I smell a rat, that prize wouldn't happen to be the pile of dung in the pic would it Slatey ??


----------



## ReptileRascals (Oct 24, 2003)

human crap...


----------



## spidsy (Oct 24, 2003)

goat?
sheep?
lion?
tiger?
elephant?


----------



## Slateman (Oct 24, 2003)

OK guys i will put you out of your misery.
Since christmas is close, iI want it to pick some *picture related to christmas*. That should be good enough hint. But price cant be given anymore.


----------



## muddz (Oct 24, 2003)

DEEEEEEEEEEEEEEER o DEEEEEEEEEEEEEEEEEEEER


----------



## python_guy44 (Oct 24, 2003)

rain deer


----------



## Slateman (Oct 24, 2003)

Well done muddz. my son Slateman junior took this picture few years ago in Finland. At that time i did not realized how useful that photo can be . Me and my wife was thinking why this 12 year old child is making picture of reindeers crap. SJ was always strange child and noticed different things then the other kids.
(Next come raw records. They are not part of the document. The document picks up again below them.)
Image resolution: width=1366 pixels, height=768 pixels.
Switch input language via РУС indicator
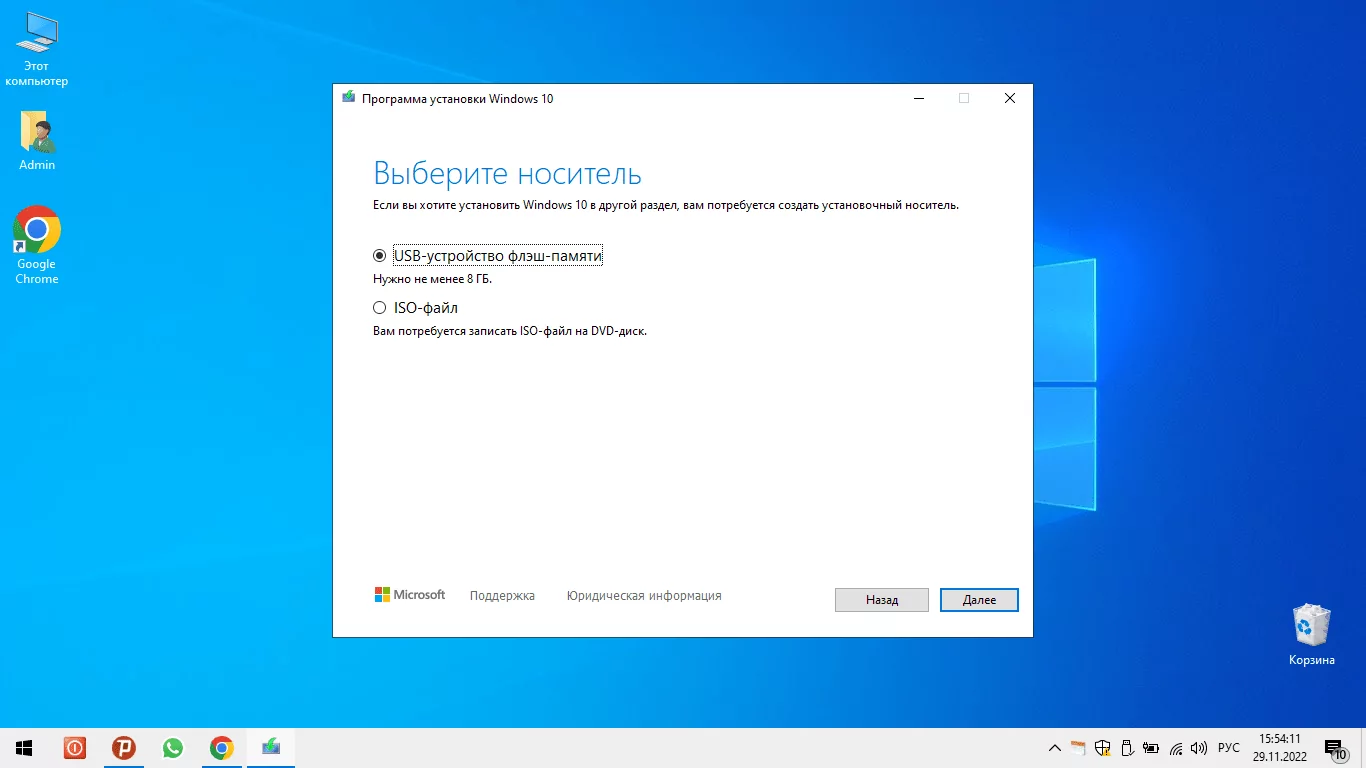click(x=1229, y=748)
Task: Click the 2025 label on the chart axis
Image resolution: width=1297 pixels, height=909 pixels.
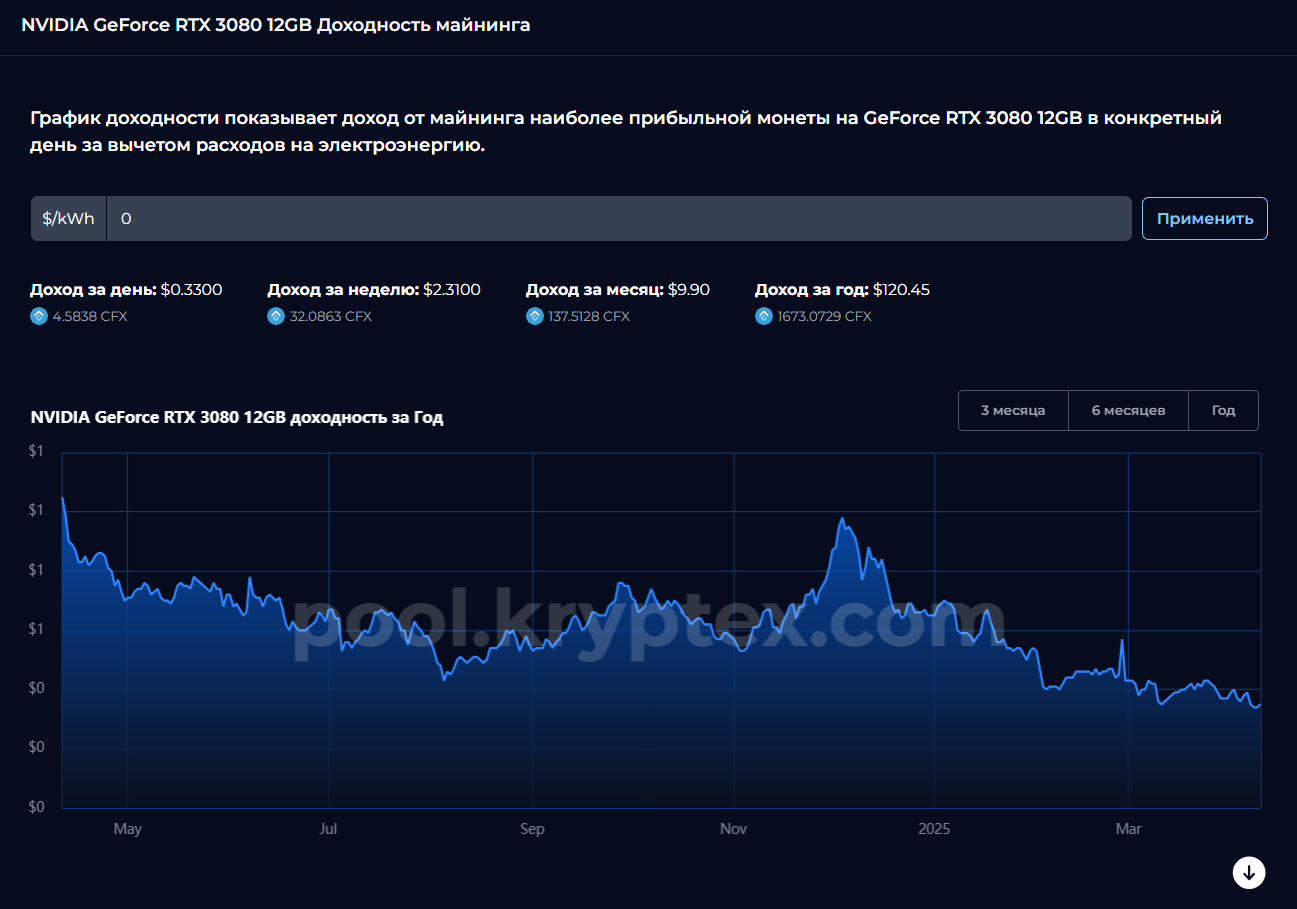Action: coord(934,829)
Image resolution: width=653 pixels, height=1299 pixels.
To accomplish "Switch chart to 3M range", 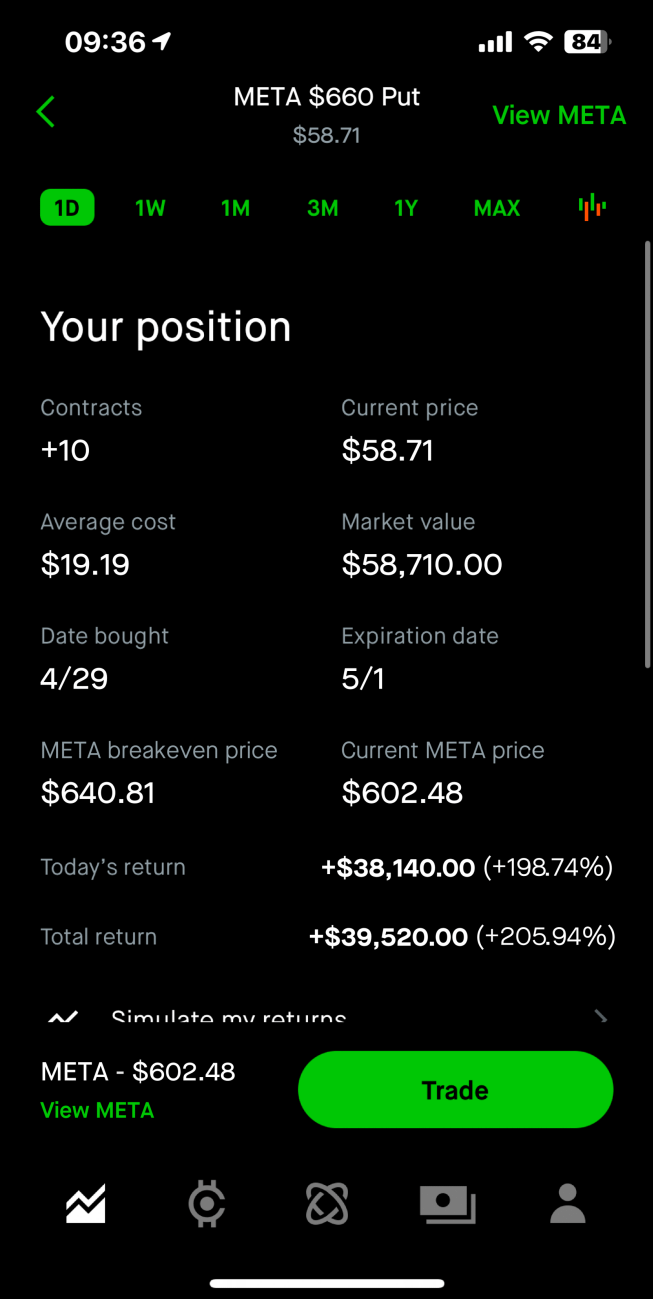I will (322, 208).
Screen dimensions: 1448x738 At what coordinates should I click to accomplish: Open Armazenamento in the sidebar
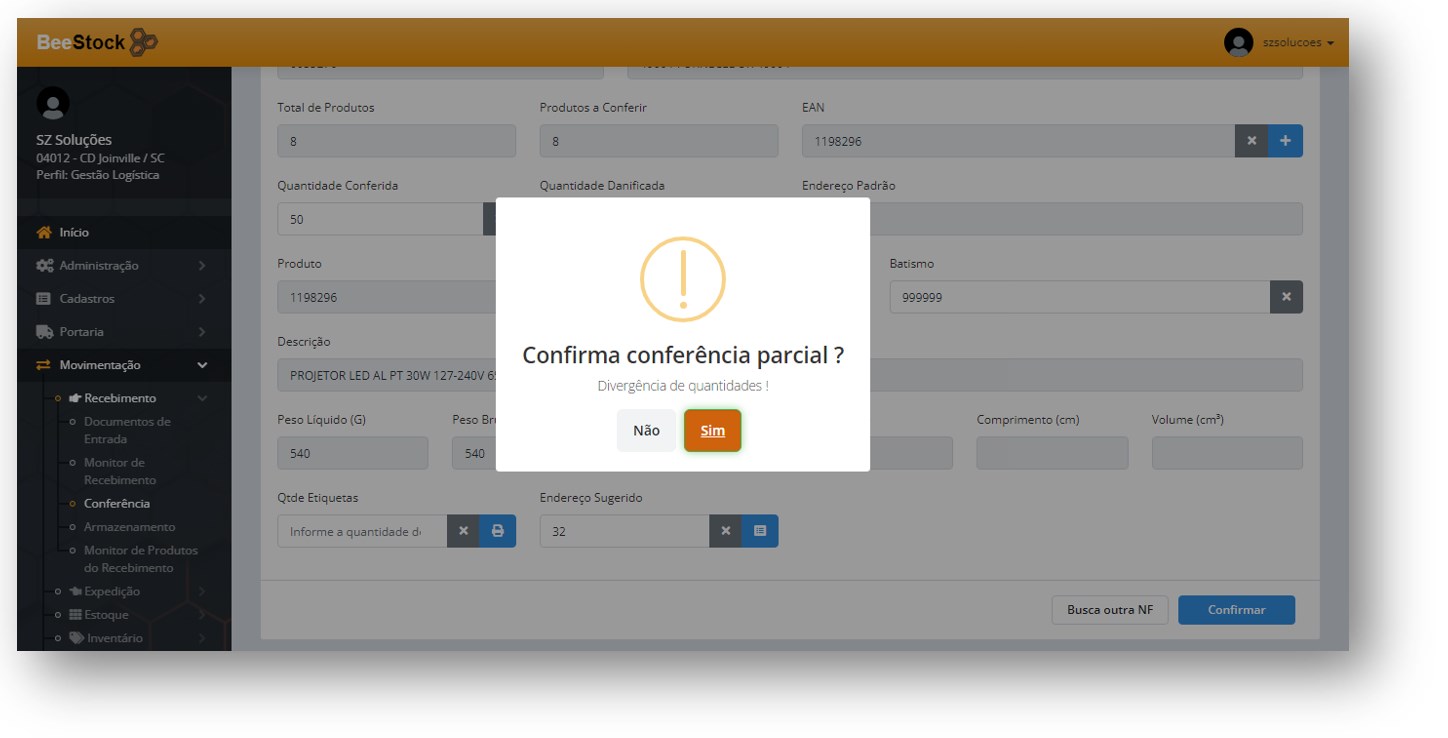129,527
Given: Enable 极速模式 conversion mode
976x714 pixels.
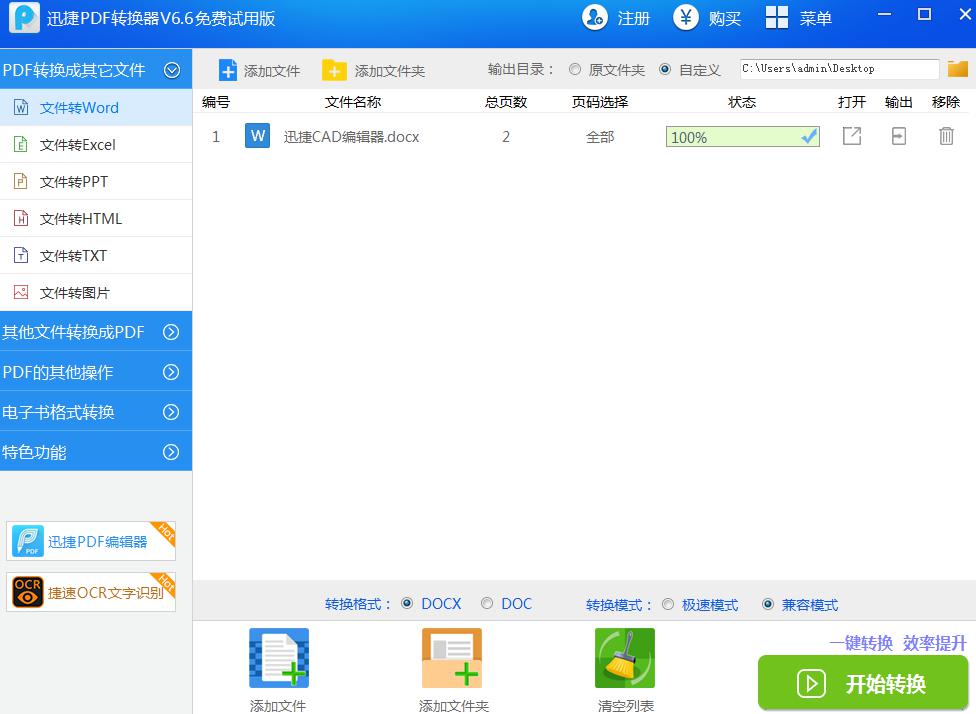Looking at the screenshot, I should point(668,604).
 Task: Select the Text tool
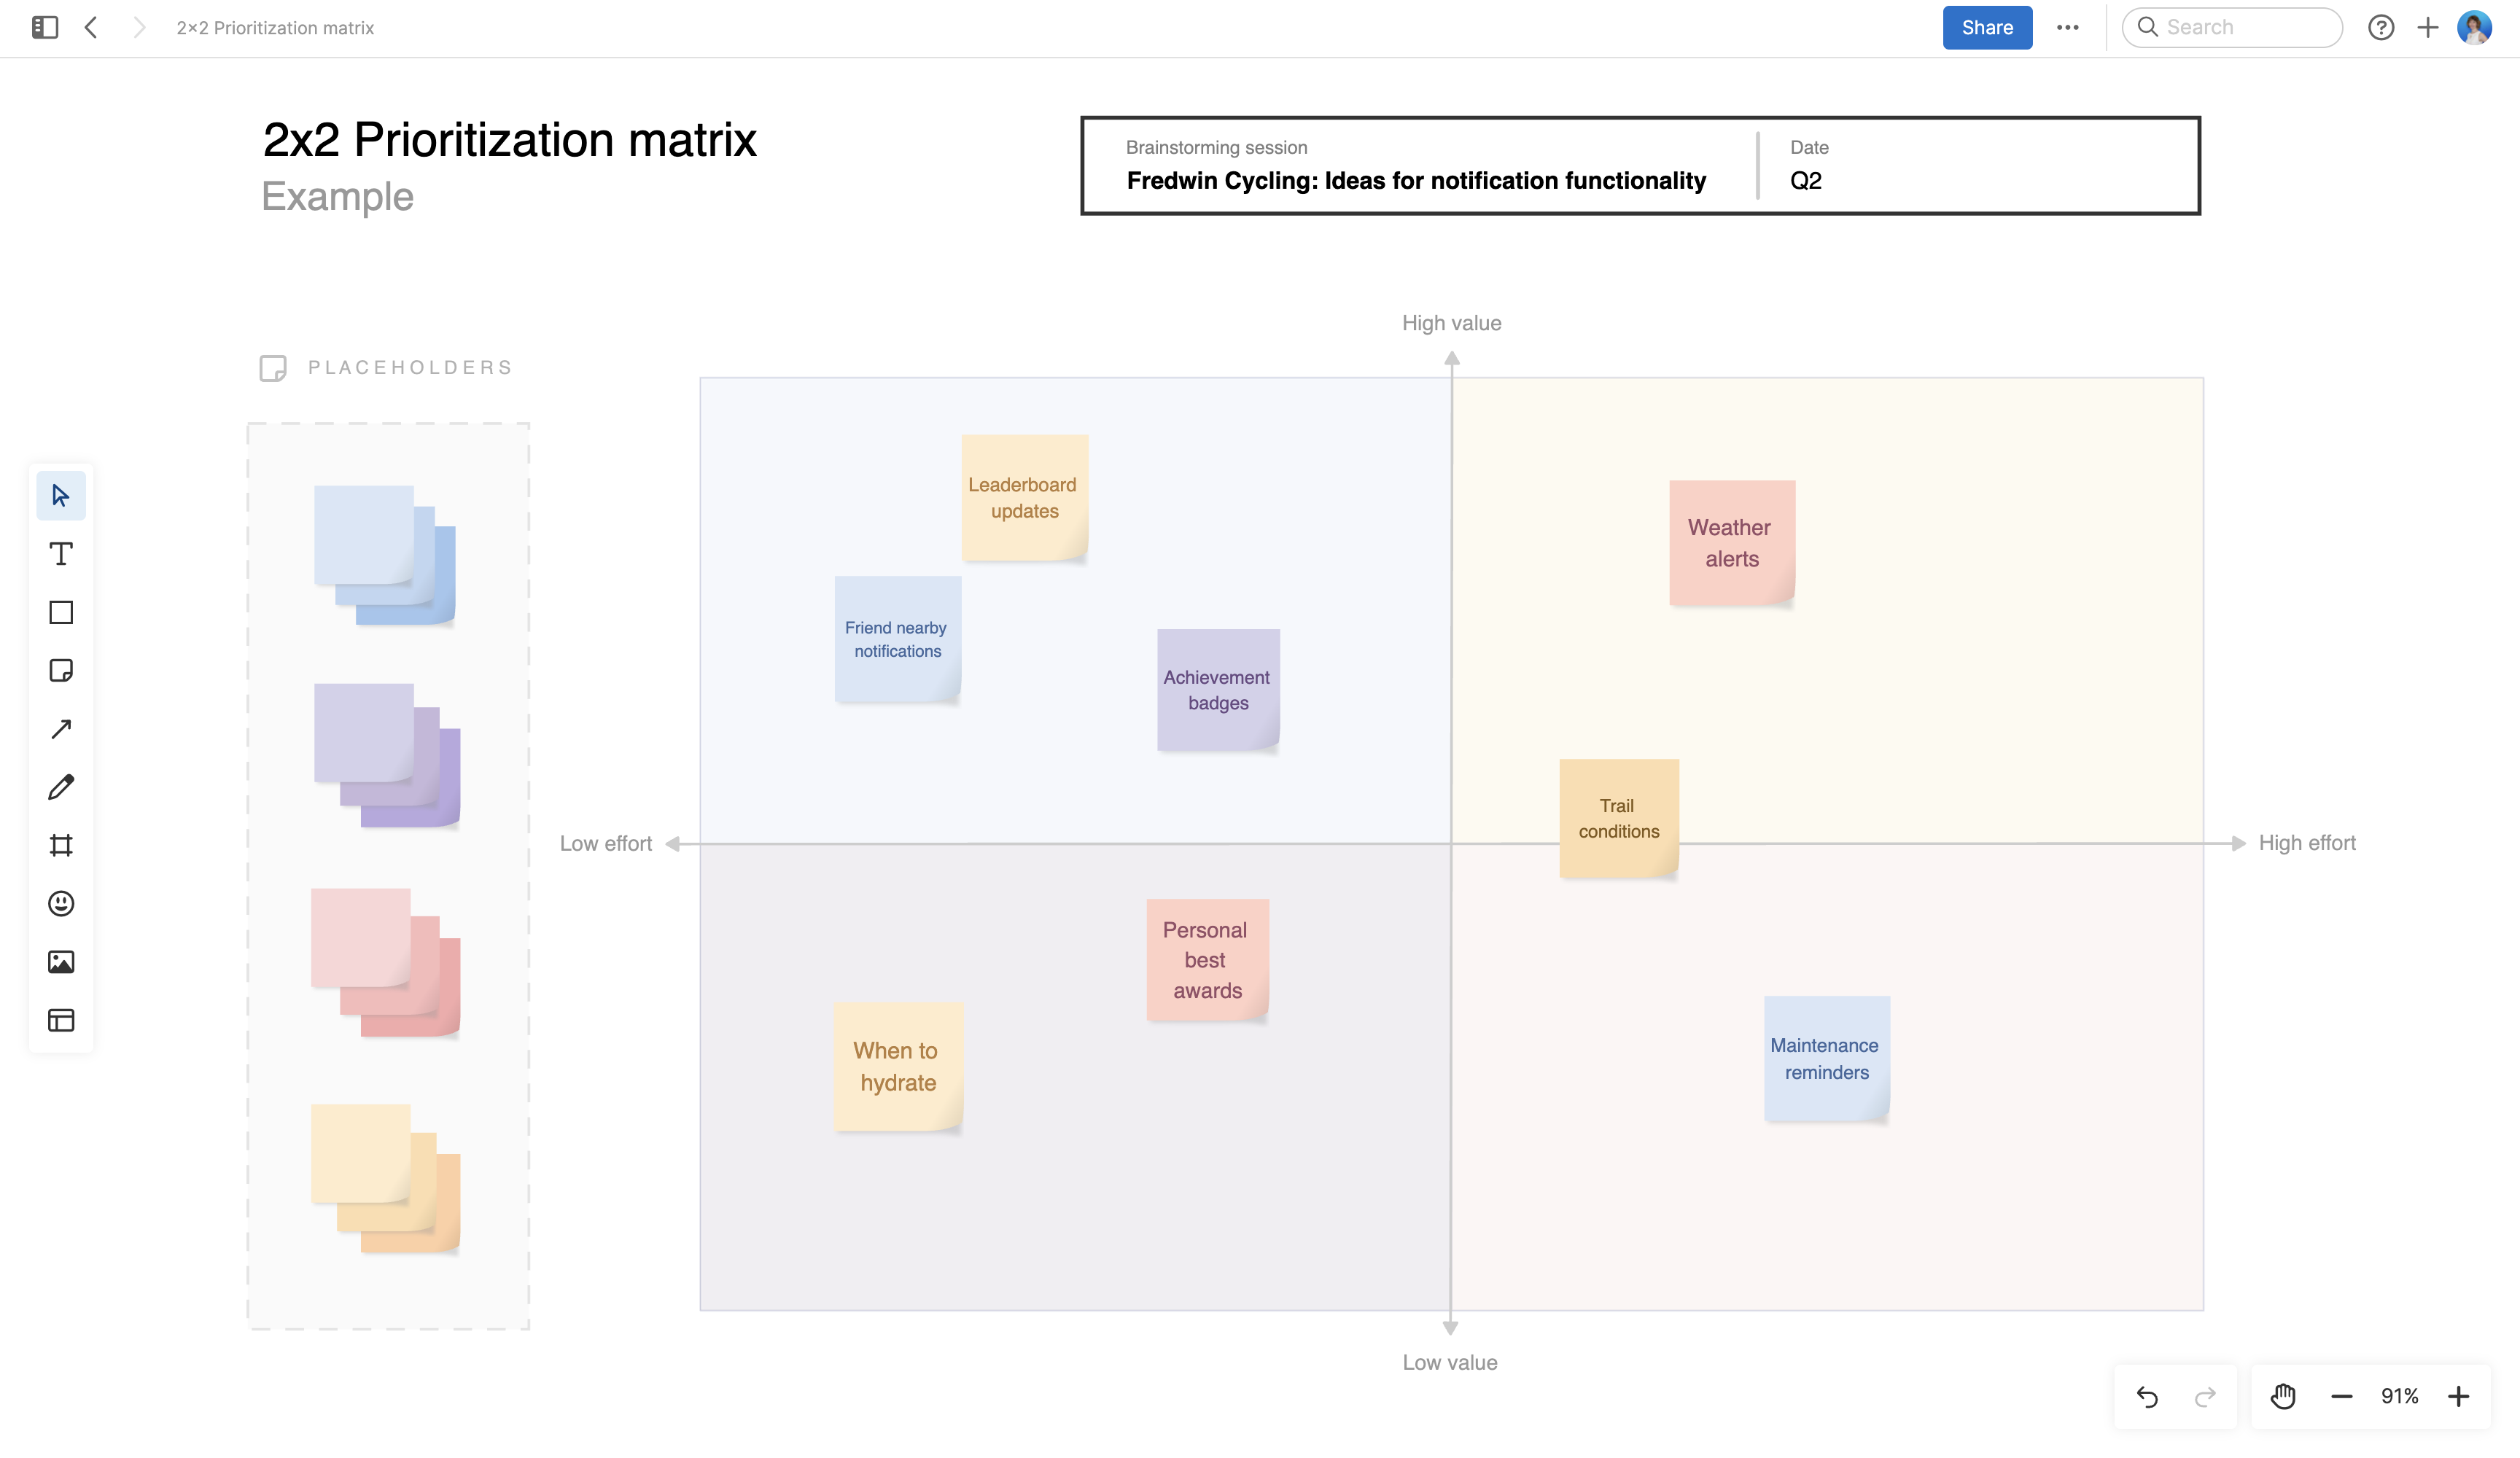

LOL


----------



## python_guy44 (Oct 24, 2003)

so whats his prize lol....


----------



## ReptileRascals (Oct 24, 2003)

Are you saying Santa left this in your stocking last year?
You must have been on the nawty boy list Slatey lol...

Deer excrement...


----------



## Slateman (Oct 24, 2003)

Yes pyt. guy raindear shi.. That is my way to bring christmas spirit here to APS.


----------



## Slateman (Oct 24, 2003)

Blame SJ RR


----------



## muddz (Oct 24, 2003)

WOW 
i knew it came from the rectum of a grass eater!
hey reptile rascal, i never seen any feathers in it lol


----------



## ReptileRascals (Oct 24, 2003)

Pics are real blurry on this computer...
Grass,feathers its all the same lol!


----------



## Gregory (Oct 24, 2003)

Bah Humbug. :evil:


----------



## Slateman (Oct 24, 2003)

This is the guilty reindeer WANTED for producing mysterious faeces.


----------



## africancichlidau (Oct 24, 2003)

Christmas? What's Christmas? Is that when all the lucky people get presents? I got a present once


----------



## Gregory (Oct 25, 2003)

Yeah Phil, I bet it was a pork chop tied around your neck so the dog would play with ya when you were a kid.


----------



## Belinda (Oct 25, 2003)

A Digested/regurgitated Snake.


----------



## africancichlidau (Oct 25, 2003)

Exactly Gregory, how did ya know???


----------